For the last three months, the Gandharva Mahavidyalaya rehearsal hall in Mandi House has been coming alive with the strains of Shaam suno niharo aayo, a thumri composed by Pandit Jasraj. The composition is accompanied by the faint sounds of ghungroos that waft in the cold winter air, stay suspended for a bit, and then merge with the thumri which encompasses the essence of a raasleela, a conversation between Radha and Krishna. There isn’t any rhythmic gimmickry here; only gentle nuances of bhaav and abhinaya. There is also the conspicuous whiff of kathak, with the flick of the wrist and playful eyes — all of this created by Odissi exponent Madhavi Mudgal. “It is transferring a format of kathak and setting it to an Odissi pallavi (an Odissi dance piece) and then performing. It’s challenging but heaps of fun,” says Mudgal, who will open Parkaya — The Body of Another, a three-day dance festival at India Habitat Centre today.
Organised by Sarvam Foundation, the uniqueness of the festival lies in the idea of three dancers — Madhavi Mudgal (Odissi), Rama Vaidyanathan (Bharatanatyam) and Prerana Shrimali (Kathak) — presenting three signature pieces, but choreographed by each other. The three soloists are aiming at celebrating the different styles by merging them with their own through the vocabulary of gestures and expressions but still keeping alive the basic tenets of their respective repertoires. “I always itched to see a kathak dancer and an Odissi dancer in a varnam (a complicated Carnatic classical composition which is the heart of Bharatanatyam’s repertoire). The challenge for me was to bind Prerna who is used to the khulla naach (improvised dance) of kathak, and Madhavi who is at home with more lyrical Odissi pallavis, into varnams that come with a set structure,” says Vaidyanathan.
Shrimali agrees. Having worked on kathak in abstraction and known for her impromptu improvisations with her musicians, also considered the hallmark of a good kathak dancer, Shrimali found it a little difficult to put herself into a varnam, which is an extremely structured form. “I’m acclimated to a more open-ended style of dancing. I could manage Madhavi’s Odissi pallavis, but varnams and jatis that have to be danced in a certain order took a while to get used to,” says Shrimali, who has choreographed a thumri each of them.
Odissi is extremely lyrical, so Mudgal could not have included complicated footwork and pirouettes in her performance. Therefore, Shrimali has given Mudgal a thumri and a choreography where abhinay plays the dominant role. “While kathak is more robust, Odissi has more controlled footwork. As for the varnam, the bols are not in a language I understand. I do know the meaning as explained by Rama, but the challenge will be to translate and transform it while sticking to my own repertoire,” says Mudgal, who trained in kathak in her earlier years and has done duets with a slew of Bharatanatyam dancers including Alarmel Valli.
As for the research going into working with each other, the three did not go in for poring over older texts and scriptures. They instead went for constructive dialogues with each other. “There is a basic awareness and knowledge of other repertoires. Rest was achieved by seeing, adapting and talking to each other,” says Vaidyanathan.
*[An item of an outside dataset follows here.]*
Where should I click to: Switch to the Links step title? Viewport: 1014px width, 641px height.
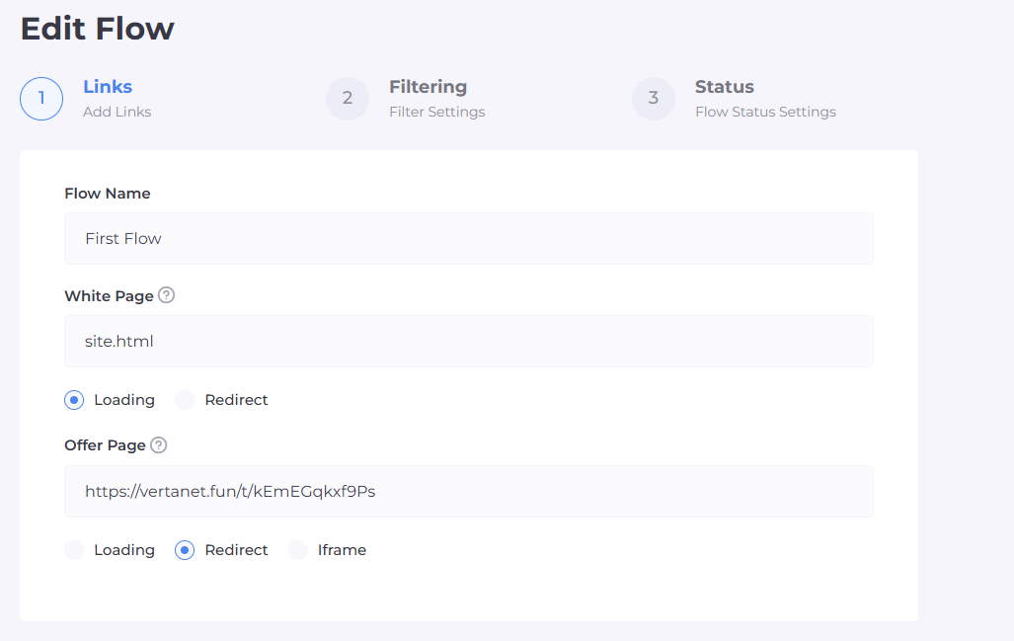[x=108, y=87]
After months of choreography and taking in from one another’s styles, all three agree that the other dancers’ repertoires have become an indelible part of their respective repositories of movements. “It’s like dancing from another dancer’s perception. I had someone else doing the thinking for me. What is amazing is how it has enriched us,” says Vaidyanathan.
The audiences will have to see how the experiment comprising differences, similarities and mergers of three different classical dance styles will translate itself on the modern proscenium stage? We will be stepping in.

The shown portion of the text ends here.